Air travel, though still in its infancy, captured America’s imagination during the 1920s. It held great promise in speeding communications and commerce throughout the continent and overseas. Airplanes were mainly used in peacetime for mail delivery but started to be used for passenger transport as planes became larger and more reliable toward the end of the decade.
At this time ocean liners were symbols of modern technology, wealth, and national pride, but it appeared that giant airships (dirigibles) might one day replace their ocean giants. The first commercial air passenger service across the Atlantic was inaugurated by the German airship Graf Zeppelin in October 1928. It carried 20 passengers with a crew of 43.
By 1929, airship technology had advanced to the point that the first round-the-world flight was completed by the Graf Zeppelin in September.
Airships could carry larger amounts of freight and passengers in more comfort than planes but their reign came to an end due to the negative publicity generated by the destruction of the Hindenburg by lightning in 1937.

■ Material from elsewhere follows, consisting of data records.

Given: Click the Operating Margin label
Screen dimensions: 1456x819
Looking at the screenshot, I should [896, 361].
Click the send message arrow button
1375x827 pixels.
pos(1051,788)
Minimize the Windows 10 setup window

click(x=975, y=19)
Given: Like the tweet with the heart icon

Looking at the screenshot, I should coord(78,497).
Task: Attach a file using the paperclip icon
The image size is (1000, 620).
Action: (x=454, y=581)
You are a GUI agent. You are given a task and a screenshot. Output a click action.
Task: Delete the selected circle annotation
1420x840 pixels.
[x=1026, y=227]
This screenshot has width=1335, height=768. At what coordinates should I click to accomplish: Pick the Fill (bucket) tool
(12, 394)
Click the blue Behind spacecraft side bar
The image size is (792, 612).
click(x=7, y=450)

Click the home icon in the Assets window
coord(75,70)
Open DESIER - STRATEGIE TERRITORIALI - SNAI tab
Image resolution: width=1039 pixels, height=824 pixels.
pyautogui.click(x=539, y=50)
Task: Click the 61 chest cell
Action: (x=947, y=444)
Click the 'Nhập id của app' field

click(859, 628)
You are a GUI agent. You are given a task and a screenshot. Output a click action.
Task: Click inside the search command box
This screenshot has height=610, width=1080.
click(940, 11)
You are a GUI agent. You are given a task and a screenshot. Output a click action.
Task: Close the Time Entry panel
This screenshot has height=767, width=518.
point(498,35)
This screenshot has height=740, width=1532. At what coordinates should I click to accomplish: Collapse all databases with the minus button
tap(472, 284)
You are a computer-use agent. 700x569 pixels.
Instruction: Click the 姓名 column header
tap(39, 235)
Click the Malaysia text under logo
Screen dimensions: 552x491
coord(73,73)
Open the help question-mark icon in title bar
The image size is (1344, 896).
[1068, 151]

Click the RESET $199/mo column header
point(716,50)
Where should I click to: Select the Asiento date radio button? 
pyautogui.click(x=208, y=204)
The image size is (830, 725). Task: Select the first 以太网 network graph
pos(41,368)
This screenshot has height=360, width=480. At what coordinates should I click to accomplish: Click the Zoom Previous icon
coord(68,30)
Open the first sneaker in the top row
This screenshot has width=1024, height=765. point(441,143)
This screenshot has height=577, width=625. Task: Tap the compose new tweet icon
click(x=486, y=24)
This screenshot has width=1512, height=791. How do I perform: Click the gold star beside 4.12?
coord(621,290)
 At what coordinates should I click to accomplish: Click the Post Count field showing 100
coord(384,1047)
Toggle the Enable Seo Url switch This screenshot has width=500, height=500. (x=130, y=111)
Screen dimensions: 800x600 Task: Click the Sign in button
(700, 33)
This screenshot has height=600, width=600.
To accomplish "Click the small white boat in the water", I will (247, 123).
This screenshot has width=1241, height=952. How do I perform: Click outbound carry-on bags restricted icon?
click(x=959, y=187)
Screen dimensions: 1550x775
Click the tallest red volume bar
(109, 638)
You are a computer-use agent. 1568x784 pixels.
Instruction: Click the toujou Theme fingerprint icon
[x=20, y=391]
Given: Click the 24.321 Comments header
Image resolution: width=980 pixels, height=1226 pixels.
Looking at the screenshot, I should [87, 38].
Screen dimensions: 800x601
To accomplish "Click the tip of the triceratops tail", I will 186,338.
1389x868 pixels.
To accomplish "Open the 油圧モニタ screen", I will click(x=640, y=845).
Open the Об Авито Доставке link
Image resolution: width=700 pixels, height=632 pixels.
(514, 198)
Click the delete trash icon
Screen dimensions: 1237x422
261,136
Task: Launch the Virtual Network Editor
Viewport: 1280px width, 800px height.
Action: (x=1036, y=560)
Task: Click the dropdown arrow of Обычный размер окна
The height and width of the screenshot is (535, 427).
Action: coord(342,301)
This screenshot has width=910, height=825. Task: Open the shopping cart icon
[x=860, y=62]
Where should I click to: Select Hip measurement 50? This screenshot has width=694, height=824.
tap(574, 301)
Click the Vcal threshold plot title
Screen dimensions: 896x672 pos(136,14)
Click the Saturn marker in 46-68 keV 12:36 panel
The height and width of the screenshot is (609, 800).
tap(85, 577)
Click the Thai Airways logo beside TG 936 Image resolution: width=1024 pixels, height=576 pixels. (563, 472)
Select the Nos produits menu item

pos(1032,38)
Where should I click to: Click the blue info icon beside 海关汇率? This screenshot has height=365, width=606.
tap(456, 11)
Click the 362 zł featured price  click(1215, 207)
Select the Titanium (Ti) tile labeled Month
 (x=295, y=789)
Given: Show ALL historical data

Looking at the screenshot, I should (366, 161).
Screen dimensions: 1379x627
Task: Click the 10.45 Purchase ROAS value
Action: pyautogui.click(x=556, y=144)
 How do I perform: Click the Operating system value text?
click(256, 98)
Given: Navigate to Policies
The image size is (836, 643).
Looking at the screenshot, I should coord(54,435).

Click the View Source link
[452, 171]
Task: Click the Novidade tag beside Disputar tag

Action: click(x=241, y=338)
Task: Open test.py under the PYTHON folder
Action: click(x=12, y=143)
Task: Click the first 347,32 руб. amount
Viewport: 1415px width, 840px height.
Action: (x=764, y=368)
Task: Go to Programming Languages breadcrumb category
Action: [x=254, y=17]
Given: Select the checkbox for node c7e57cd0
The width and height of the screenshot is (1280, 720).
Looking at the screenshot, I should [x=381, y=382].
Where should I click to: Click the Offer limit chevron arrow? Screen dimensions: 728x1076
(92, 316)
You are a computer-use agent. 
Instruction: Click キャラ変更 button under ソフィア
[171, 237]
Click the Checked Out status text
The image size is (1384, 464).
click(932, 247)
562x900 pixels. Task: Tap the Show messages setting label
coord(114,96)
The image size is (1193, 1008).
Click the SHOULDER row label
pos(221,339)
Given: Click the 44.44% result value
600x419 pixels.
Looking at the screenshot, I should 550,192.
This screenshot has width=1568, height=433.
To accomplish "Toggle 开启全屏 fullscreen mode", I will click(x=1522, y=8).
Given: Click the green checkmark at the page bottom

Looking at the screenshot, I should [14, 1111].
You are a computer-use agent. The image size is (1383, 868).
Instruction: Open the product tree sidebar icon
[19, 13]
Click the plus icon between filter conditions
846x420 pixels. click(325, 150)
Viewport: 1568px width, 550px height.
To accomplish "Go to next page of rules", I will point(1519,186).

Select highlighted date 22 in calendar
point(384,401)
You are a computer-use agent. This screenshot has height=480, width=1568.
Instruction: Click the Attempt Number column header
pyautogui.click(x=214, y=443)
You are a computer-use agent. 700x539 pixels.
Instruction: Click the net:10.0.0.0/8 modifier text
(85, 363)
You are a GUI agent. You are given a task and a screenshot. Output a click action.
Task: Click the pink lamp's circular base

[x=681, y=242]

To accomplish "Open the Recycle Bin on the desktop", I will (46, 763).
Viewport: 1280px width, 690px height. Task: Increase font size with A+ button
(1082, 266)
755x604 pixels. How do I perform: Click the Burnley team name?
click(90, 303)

The main method of crossing the Atlantic Ocean in the 1920s was by steamship and ocean liner. Businessmen meeting overseas clients, entertainers on tour, and tourists making leisure trips travelled on ocean liners in upper class berths. Also travelling with them in lower class berths were vast numbers of emigrants coming to the United States and immigrants returning abroad. A large ocean liner might have a crew of 1,100 to service as many as 3,400 passengers. Shipping Line owners competed against each other to produce the fastest and most luxurious ocean liners. The Ile de France which was France's flagship in 1927 was a typical example of an opulent liner.